Ekonomi digital/ e-commerce Indonesia memang sangat berkembang pesat. Data pada tulisan sebelumnya menunjukkan hal tersebut. UMKM dan influencer/konten kreator berkembang dengan adanya TikTok, mereka bisa menjual/ dan mempromosikan produknya langsung ke konsumen, memotong jalur dan biaya distribusi. Konsumen juga dimanjakan oleh berbagai diskon dan kemudahan lainnya yang dibiayai lewat TikTok Shop. Di sini letak masalahnya.

→ **DAFTAR BARIS**:
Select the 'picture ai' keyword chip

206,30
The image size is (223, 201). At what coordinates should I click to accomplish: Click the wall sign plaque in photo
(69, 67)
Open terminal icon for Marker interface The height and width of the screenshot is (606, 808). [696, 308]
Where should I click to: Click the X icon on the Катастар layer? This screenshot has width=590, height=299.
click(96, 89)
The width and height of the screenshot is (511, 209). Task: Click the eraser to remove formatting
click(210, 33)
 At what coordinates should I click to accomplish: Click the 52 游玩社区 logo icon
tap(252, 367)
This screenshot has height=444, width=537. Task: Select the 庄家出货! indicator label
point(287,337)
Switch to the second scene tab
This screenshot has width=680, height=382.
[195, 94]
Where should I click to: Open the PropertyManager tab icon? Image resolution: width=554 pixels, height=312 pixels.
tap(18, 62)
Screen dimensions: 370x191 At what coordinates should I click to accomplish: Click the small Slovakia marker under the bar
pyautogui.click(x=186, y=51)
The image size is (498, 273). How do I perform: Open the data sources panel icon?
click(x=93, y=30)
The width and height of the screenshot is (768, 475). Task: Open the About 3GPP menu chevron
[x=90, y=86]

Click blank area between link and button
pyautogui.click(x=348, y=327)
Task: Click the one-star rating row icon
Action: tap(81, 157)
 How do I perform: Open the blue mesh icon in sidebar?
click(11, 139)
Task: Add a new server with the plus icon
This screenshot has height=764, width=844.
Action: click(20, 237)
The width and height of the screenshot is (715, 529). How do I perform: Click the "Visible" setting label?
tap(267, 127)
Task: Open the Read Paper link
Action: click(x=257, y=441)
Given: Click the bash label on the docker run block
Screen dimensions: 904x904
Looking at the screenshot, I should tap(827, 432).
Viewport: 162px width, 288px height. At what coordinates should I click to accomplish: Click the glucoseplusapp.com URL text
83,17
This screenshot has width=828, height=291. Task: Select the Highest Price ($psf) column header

→ **PETUNJUK TUGAS**: Menurut kutipan pilihan, apa yang dipotong oleh UMKM dan influencer/konten kreator ketika menjual produknya langsung ke konsumen melalui TikTok?

→ **JAWABAN TUGAS**: Jalur dan biaya distribusi.